Barinas, Venezuela – 2 de febrero de 2026, R/D/G- En medio de tensiones políticas que sacuden el estado Barinas, fuertes acusaciones han emergido contra figuras clave de la Gobernación, revelando un panorama sombrío de abusos laborales y manipulación partidista. Según testimonios recopilados de ex empleados y sindicalistas locales, Luis Manrique, Secretario Ejecutivo de Recursos Humanos, junto con el jefe de Laborales, estarían involucrados en una serie de atropellos sistemáticos contra el personal público. Estos incluyen despidos injustificados, remociones arbitrarias de puestos fijos hacia contratos precarios y amenazas explícitas: aquellos que no asistan a "tomas obligatorias" para exigir el retorno de Nicolás Maduro y Cilia Flores enfrentarían la pérdida inmediata de su empleo.
Esta intervención política en el ámbito laboral marca un giro alarmante, especialmente contrastando con la gestión previa del gobernador saliente Sergio Garrido, quien jamás implementó tales prácticas discriminatorias. Ahora, bajo el liderazgo de Adán Chávez, estos actos parecen derivar de instrucciones directas, aunque los responsables buscan excusarse atribuyéndolas al mandatario regional. Sin embargo, la ausencia de claridad pública ha generado un vacío de transparencia que invita a interrogantes profundas: ¿Qué órdenes específicas emitió Chávez? ¿Y dónde está la accountability en esta cadena de mando?Lo más crítico aún es el destino de los bonos de compensación para los empleados afectados.
Reportes preliminares sugieren que estos pagos, destinados a mitigar impactos económicos por suspensiones o despidos, han sido pospuestos indefinidamente, dejando a familias vulnerables en la incertidumbre. Organizaciones sindicales como SUEP y SOEB han solicitado audiencias urgentes ante la Gobernación, pero hasta la fecha, no hay respuestas oficiales.
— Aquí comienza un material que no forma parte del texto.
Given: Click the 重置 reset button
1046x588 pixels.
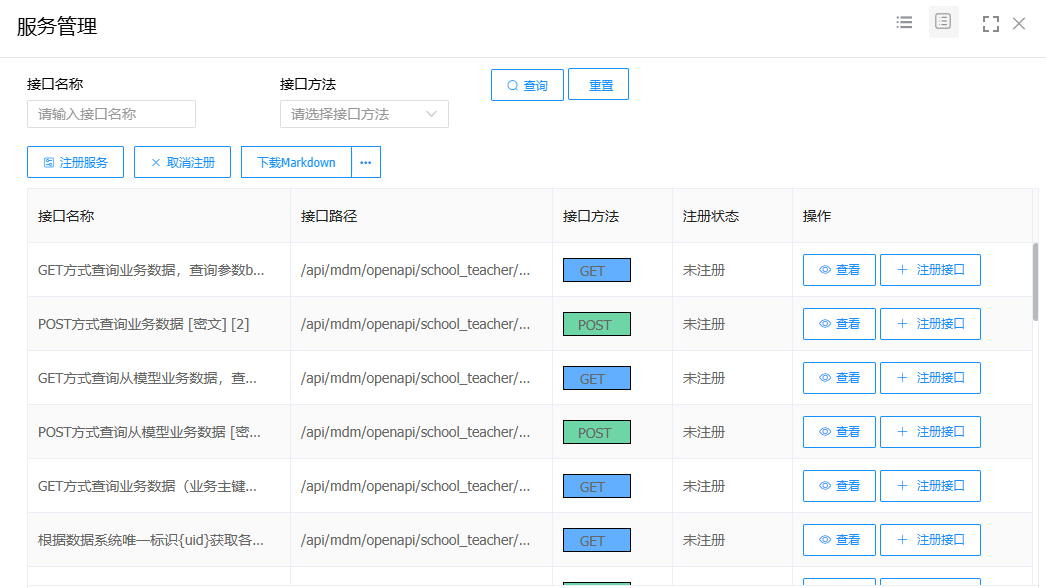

Esto no solo erosiona la moral laboral, sino que podría configurar un precedente peligroso para la estabilidad social en Barinas, tierra natal de la Revolución Bolivariana. Estos eventos resaltan una crisis profunda en la gobernanza local, donde derechos fundamentales chocan con agendas ideológicas.
La comunidad barinesa merece respuestas inmediatas del gobernador Adán Chávez para aclarar si estas acciones responden a verdaderas "órdenes" o a interpretaciones personales. Mientras tanto, el silencio oficial alimenta rumores y divisiones, convirtiendo el Palacio de Gobierno en un epicentro de intrigas que podrían tener repercusiones nacionales.